Requirement
Give the rows again from the line with "868x395 pixels. Task: Click" up to and including the line with "Action: click(84, 614)", swapping "hamburger" for "navigation" and leaving everything else unchanged.

Given data
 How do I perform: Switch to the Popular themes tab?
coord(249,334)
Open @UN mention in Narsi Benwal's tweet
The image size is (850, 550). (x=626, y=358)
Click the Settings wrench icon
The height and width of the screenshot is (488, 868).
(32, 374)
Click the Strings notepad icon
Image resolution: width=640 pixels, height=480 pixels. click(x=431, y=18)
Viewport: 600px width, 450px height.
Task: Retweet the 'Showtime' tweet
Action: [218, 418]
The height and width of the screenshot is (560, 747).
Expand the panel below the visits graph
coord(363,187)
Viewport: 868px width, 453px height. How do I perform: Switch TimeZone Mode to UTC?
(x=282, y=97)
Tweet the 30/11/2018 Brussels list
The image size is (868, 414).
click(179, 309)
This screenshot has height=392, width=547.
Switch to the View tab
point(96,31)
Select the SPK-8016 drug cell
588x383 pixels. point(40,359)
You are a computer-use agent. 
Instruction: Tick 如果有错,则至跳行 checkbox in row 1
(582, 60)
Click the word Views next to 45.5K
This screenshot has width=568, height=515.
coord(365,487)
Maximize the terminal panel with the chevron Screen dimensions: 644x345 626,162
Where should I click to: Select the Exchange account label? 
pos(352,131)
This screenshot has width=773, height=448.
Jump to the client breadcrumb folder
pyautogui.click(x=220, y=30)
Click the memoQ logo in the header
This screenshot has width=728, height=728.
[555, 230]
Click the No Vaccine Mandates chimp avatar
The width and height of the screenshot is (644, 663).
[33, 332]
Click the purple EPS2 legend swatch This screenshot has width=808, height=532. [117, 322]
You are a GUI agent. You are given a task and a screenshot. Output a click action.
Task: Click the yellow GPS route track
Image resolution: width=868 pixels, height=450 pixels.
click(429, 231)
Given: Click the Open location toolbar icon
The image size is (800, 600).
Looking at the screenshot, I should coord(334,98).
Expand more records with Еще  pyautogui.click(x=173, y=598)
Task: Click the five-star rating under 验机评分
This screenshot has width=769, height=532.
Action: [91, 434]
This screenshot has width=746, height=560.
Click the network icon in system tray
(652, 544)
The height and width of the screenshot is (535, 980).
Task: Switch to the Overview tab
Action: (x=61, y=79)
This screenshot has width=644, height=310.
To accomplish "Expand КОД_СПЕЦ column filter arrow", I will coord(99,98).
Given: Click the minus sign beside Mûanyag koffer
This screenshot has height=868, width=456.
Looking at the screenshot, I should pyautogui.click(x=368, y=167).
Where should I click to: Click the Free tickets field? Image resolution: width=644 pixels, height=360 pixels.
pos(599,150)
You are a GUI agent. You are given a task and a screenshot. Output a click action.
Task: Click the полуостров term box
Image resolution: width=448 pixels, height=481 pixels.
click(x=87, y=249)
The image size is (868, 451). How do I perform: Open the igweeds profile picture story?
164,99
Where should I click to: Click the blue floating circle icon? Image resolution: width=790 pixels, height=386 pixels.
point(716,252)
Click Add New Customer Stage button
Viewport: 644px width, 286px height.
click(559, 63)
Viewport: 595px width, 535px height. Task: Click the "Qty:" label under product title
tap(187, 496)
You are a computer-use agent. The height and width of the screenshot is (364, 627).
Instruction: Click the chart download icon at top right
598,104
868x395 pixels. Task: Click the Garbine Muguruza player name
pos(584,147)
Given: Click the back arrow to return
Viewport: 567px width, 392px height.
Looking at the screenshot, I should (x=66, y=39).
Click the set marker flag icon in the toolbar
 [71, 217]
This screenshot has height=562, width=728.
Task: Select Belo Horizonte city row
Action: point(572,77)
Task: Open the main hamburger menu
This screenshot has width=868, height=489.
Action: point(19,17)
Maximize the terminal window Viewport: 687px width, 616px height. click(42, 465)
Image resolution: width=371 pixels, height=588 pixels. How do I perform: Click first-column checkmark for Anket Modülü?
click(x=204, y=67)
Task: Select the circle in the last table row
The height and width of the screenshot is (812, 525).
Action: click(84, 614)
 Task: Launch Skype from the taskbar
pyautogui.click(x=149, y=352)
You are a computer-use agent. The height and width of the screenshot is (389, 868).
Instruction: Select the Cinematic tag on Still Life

Answer below
868x395 pixels. Task: Click the Garbine Muguruza player name
pos(584,147)
Given: Click the back arrow to return
Viewport: 567px width, 392px height.
Looking at the screenshot, I should (x=66, y=39).
Click the set marker flag icon in the toolbar
 [71, 217]
This screenshot has height=562, width=728.
Task: Select Belo Horizonte city row
Action: point(572,77)
Task: Open the main navigation menu
This screenshot has width=868, height=489.
Action: point(19,17)
Maximize the terminal window Viewport: 687px width, 616px height. click(42, 465)
Image resolution: width=371 pixels, height=588 pixels. How do I perform: Click first-column checkmark for Anket Modülü?
click(x=204, y=67)
Task: Select the circle in the last table row
The height and width of the screenshot is (812, 525).
Action: click(84, 614)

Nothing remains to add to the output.